In case of orthogonal metal cutting (both CT and UAT), there exists a simple relationship between shear strain ( $γ$ ), rake angle ( $α_{n}$ ), and shear angle ( $φ_{n}$ )²¹

γ = \frac{\cos α_{n}}{\sin φ_{n} \cos (φ_{n} - α_{n})}

(20)

Shear strain rate is another item of interest associated with equation (19). It may also be readily shown that in case of orthogonal metal cutting²¹

\overset{\cdot}{γ} = \frac{\cos α_{n}}{\cos (φ_{n} - α_{n})} . \frac{V_{c}}{t_{s . z .}}

(21)

where t_s.z. is the thickness of shear zone, and its reasonable mean value would appear to be about 25 µm.²¹ Now with the cutting velocity model, equation (9), the definition of the strain rate equation, in UAT, is given as follows

\overset{\cdot}{γ} (τ) = {\begin{matrix} \begin{matrix} \frac{\cos α_{n} \times (A ω \cos (ω τ) + V_{w})}{\cos (φ_{n} - α_{n}) t_{s . z .}} & \begin{matrix}  \end{matrix} & nT < τ < nT + t_{up} \end{matrix} \\ \begin{matrix} 0 & \begin{matrix} \begin{matrix} \begin{matrix} \begin{matrix}  \end{matrix} \end{matrix} \end{matrix} \end{matrix} & nT + t_{up} < τ < nT + t_{up} + t_{s} \end{matrix} \\ \begin{matrix} \frac{\cos α_{n} \times (A ω \cos (ω τ) + V_{w})}{\cos (φ_{n} - α_{n}) t_{s . z .}} & nT + t_{up} + t_{s} < τ < (n + 1) T \end{matrix} \end{matrix}

(22)

On the other hand, physical properties and JC constants of the workpiece material Al 7075-T6 have received considerable attention in the literature. In this work, parameters presented in Tables 1 and 2, proposed by Brar et al.,²² have been used. Knowing JC constants and equipped with equations (20) and (22), equation (19) is fully defined and all one has to do is to calculate average temperature rise on the shear plane, T_w, using equation (11).

Table 1.

Physical properties of Al 7075-T6.^22,23

Temperature (°C)	20	100	200	300	500
Modulus of elasticity (GPa)	71.7
Poisson’s ratio	0.33
Density (kg/m³)	2810
Thermal expansion coefficient (×10⁻⁶ K⁻¹)	23.6
Heat conductivity (W/m °C)	130	140.4	146.77	147.43	130

Table 2.

Johnson–Cook constants of Al 7075-T6.²²

T_m (°C)	n	m	C	B	A
580	0.72	1.56	0.059	674 MPa	546 MPa	Al 7075-T6

Modeling for the insert temperature field in UAT

In UAT, the heat source can be modeled as a finite plane over a semi-infinite rectangular corner (x > 0, y > 0, z > 0) (Figure 9) heated by a time-varying flux according to equation (18). This assumption would probably lead to an underestimation of temperatures in the long term but would have relatively little effect on the oscillating component of the temperature field. Therefore, if heat radiation is neglected, the governing equation and boundary condition for this problem are

\frac{\partial^{2} T_{t}}{\partial x^{2}} + \frac{\partial^{2} T_{t}}{\partial y^{2}} + \frac{\partial^{2} T_{t}}{\partial z^{2}} = \frac{1}{ξ_{t}} \frac{\partial T_{t}}{\partial t}

(23)

\begin{matrix} - k_{t} \frac{\partial T_{t}}{\partial z} = Q (x, y, t) & z = 0 & 0 \leq x \leq l_{c} & 0 \leq y \leq l_{y} \end{matrix}

(24)

Figure 9.

Heat source modeling as a finite plane over a semi-infinite rectangular corner.

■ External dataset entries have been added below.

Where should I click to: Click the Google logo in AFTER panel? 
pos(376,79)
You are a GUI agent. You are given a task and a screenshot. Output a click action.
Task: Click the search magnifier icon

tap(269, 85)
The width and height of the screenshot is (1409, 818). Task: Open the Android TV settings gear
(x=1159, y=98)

where T_t is the temperature, k_t is the tool effective thermal conductivity, ζ_t is the effective thermal diffusivity, l_c and l_y are the dimensions of the heat source, and Q(x, y, t) is the source heat flux. All other boundary surfaces can be treated as insulated, and the initial temperature throughout the body and the temperature at infinity can be assumed to be 0.

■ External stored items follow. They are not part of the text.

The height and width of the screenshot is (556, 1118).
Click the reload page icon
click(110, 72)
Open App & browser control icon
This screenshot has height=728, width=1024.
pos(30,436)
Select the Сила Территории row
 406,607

The solution of this problem is most easily solved using Green’s functions for three mutually perpendicular instantaneous plane sources in semi-infinite half-spaces which intersect to form and eighth-space or corner. The solution due to an instantaneous heat source at time τ at the surface point x = x_p, y = y_p, z = 0 in the corner is

\begin{matrix} T_{G} (x, y, z, x_{p}, y_{p}, 0, t, τ) = \frac{e^{- \frac{z^{2}}{4 ξ_{t} (t - τ)}}}{4 {(\sqrt{π ξ_{t} (t - τ)})}^{3}} \\ \cdot [e^{(\frac{- {(x + x_{p})}^{2}}{4 ξ_{t} (t - τ)})} + e^{(\frac{- {(x - x_{p})}^{2}}{4 ξ_{t} (t - τ)})}] \cdot [e^{(\frac{- {(y + y_{p})}^{2}}{4 ξ_{t} (t - τ)})} + e^{(\frac{- {(y - y_{p})}^{2}}{4 ξ_{t} (t - τ)})}] \end{matrix}

(25)

Therefore, the solution for the temperature field T(x, y, z, t) in the corner can be calculated by substitution of heat flux Q(x, y, τ), equation (18), in the following equation

\begin{matrix} T_{t} (x, y, z, t) \\ = \frac{ζ_{t}}{k_{t}} \int_{0}^{t} \int_{0}^{l_{c}} \int_{0}^{l_{y}} T_{G} (x, y, z, x_{p}, y_{p}, 0, t, τ) Q (x_{p}, y_{p}, τ) d y_{p} d x_{p} d τ \end{matrix}

(26)

Using JC equation of workpiece and physical properties of cutting tool in combination with equation (26), the temperature distribution in cutting insert can be calculated at any point by numerically evaluating a triple integral.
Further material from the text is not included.